The central element of the debate seems to focus on privacy and security and whether or not John Q. Public will (a) trust the security and privacy settings of a service like this and (b) be self-motivated to spend the time to enter all of their own historical private health information. The privacy and security questions are certainly reasonable today. I know this first hand as a provider of a SaaS application for administering healthcare benefits which includes merchant capture of online payment of insurance premiums. The need for maintaining security, ensuring privacy, and complying with the HIPAA and PCI regs/rules/standards play a huge role in many of our decisions — impacting our application and database architecture, our code, our data center architecture, our daily data center operations, our customer support operations, and more.
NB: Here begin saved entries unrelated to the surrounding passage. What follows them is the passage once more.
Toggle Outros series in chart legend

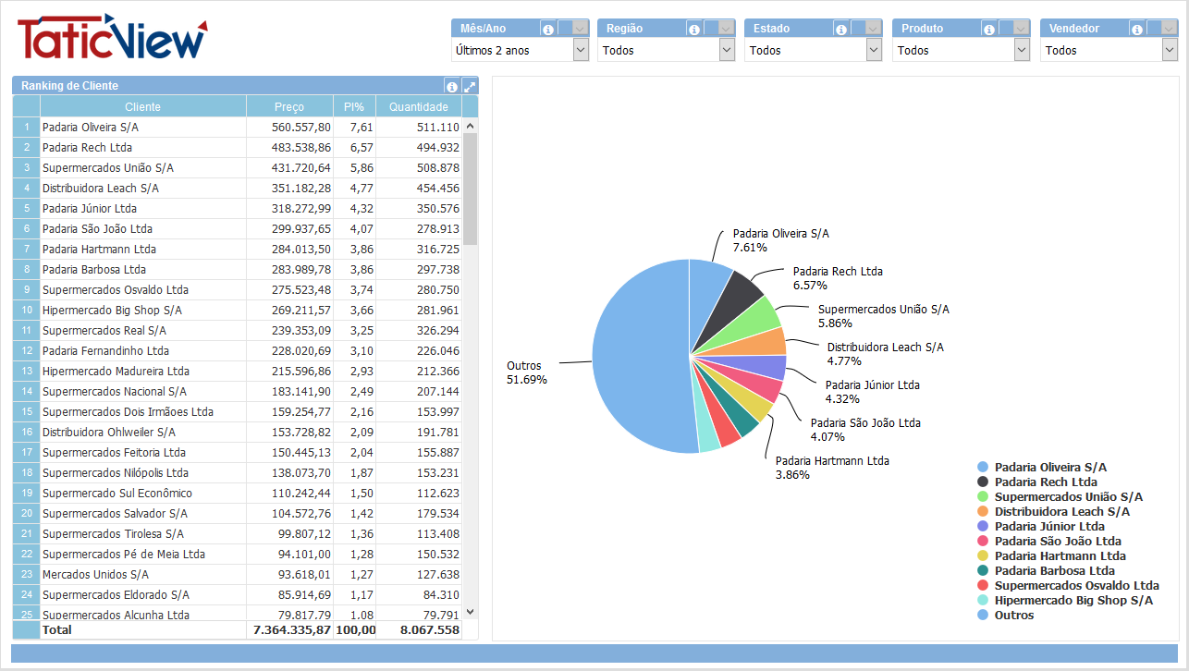click(x=1013, y=616)

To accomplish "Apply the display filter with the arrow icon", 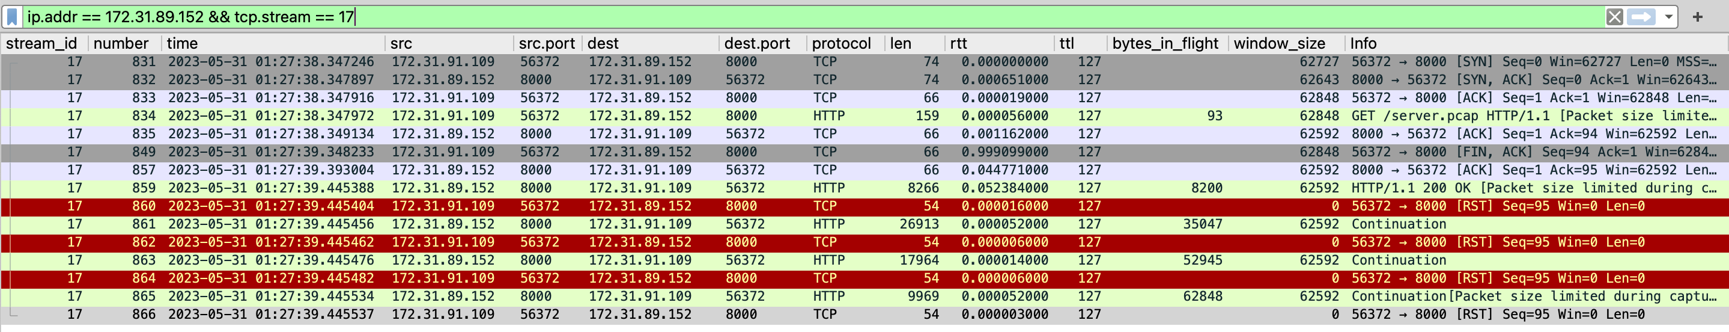I will click(1641, 17).
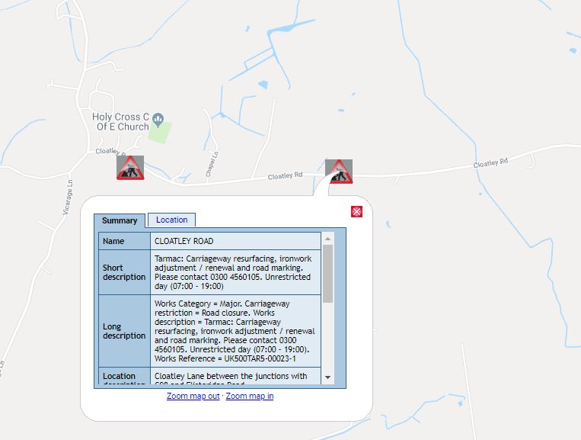Screen dimensions: 581x440
Task: Click the Location description row header
Action: tap(124, 376)
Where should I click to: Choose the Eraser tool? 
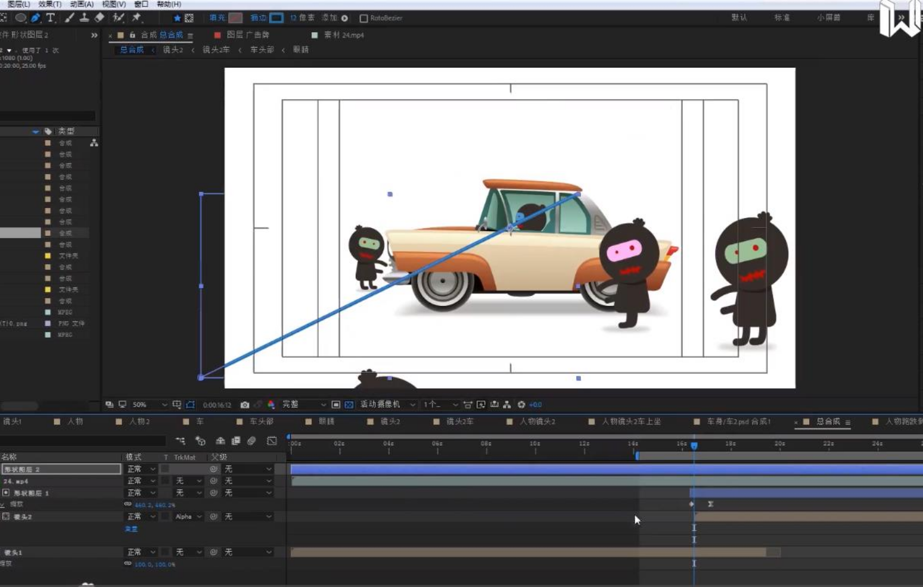(100, 18)
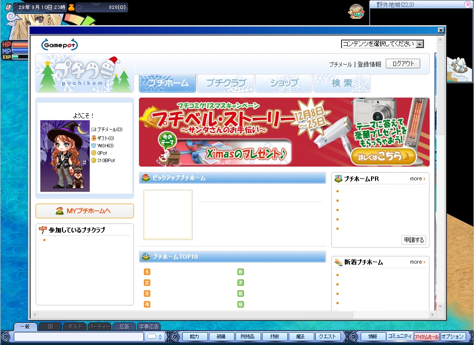Select the 検索 tab
This screenshot has width=474, height=345.
click(x=341, y=83)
Is it possible though that Microsoft, Google, et al. don’t really care whether or not John Q today trusts them enough and is self-motivated enough to use their system(s) right now? Is it possible that they have a different motivator?
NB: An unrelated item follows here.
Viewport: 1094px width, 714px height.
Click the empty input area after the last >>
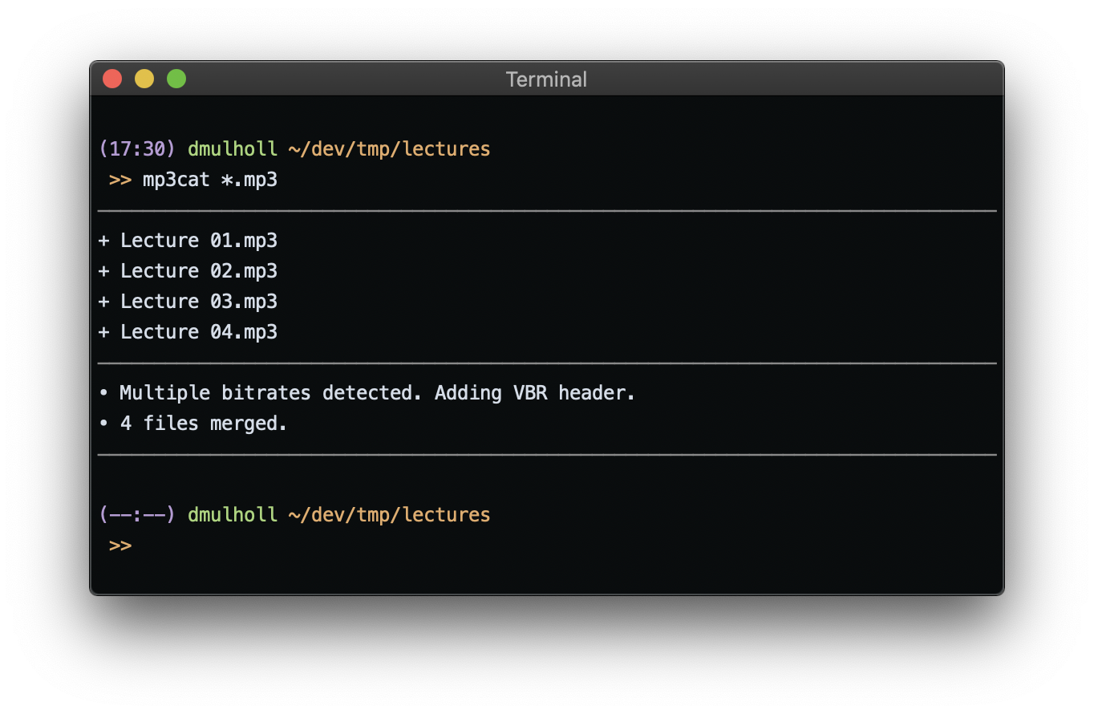561,546
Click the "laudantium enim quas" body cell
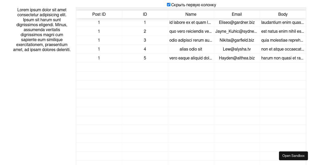Image resolution: width=314 pixels, height=165 pixels. (283, 23)
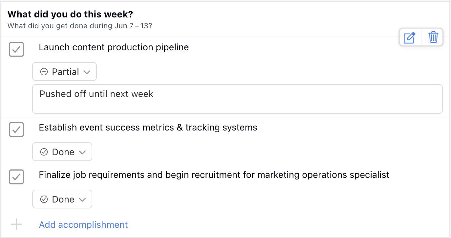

If you’ve not been paying attention to the 2008 US Presidential Race, a few minutes on Gallup.com will show you that many Americans seem to think that healthcare reform is a critical issue in this presidential election. In one of my earlier posts, I also mentioned that one of our potential capital partners recently asked me to review and discuss the healthcare reform position papers of each of the major presidential candidates. Clinton’s plan for example says the largest savings in her plan will come from “modernization,” and she sites a RAND (R. Hilletad et. al.) 2005 study titled “Can Electronic Medical Record Systems Transform Health Care? Potential Health Benefits,”which she says claims that improving healthcare IT can save Americans $77 billion annually. If we look at Obama’s plan, one of his primary points is “Lowering Costs Through Investment in Electronic Health Information Technology Systems.” It goes on to say “Obama will invest $10 billion a year over the next five years to move the U.S. health care system to broad adoption of standards-based electronic health information systems, including electronic health records.” A major tenant of Edwards’ plan says it will “Improve Productivity with Information Technology” Again, the first concept in this section of Edwards’ plan is “Adopt Electronic Medical Records.” Interestingly, Edwards sites the same RAND study as Clinton, though he says this same study says that, “Savings from electronic records could be as great as $160 billion a year.”
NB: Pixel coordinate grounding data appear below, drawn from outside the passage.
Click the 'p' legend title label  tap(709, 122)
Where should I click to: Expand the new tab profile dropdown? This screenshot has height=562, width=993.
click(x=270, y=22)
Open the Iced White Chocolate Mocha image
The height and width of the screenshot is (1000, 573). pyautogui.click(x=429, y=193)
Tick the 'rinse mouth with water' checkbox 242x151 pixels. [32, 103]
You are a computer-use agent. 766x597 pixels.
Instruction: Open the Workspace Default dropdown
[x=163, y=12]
Here’s the point, if a Democrat is elected president in 2008, each of the major candidates claim that the #1 cost saving measure they hope to implement is a universal electronic medical record.
Microsoft and Google won’t need for John Q. Public to willingly choose to use their system if the US government decides that they get to play a part in implementing a universal electronic medical record. If we look back just a couple years to the UK’s National Programme for IT in the National Health Service, Microsoft and Google were left out of one of the all time largest IT deals. The original cost estimate for this project was 2.3 billion GBP. This estimate has officially been updated to 12.4 billion GBP, but rumors apparently have some estimates as high as 20 billion GBP (that’s about $40 billion USD). The companies that got to play in the UK deal were traditional Healthcare IT providers like Cerner and IDX and large systems integrators. If Obama will publicly admit while running for president that he’s prepared to spend $50 billion to implement a universal electronic medical record, we can be pretty sure the actual cost will be much higher. I think Microsoft and Google are rushing to get systems to market as soon as they can so they can attempt to play in what may be the mother of all IT deals.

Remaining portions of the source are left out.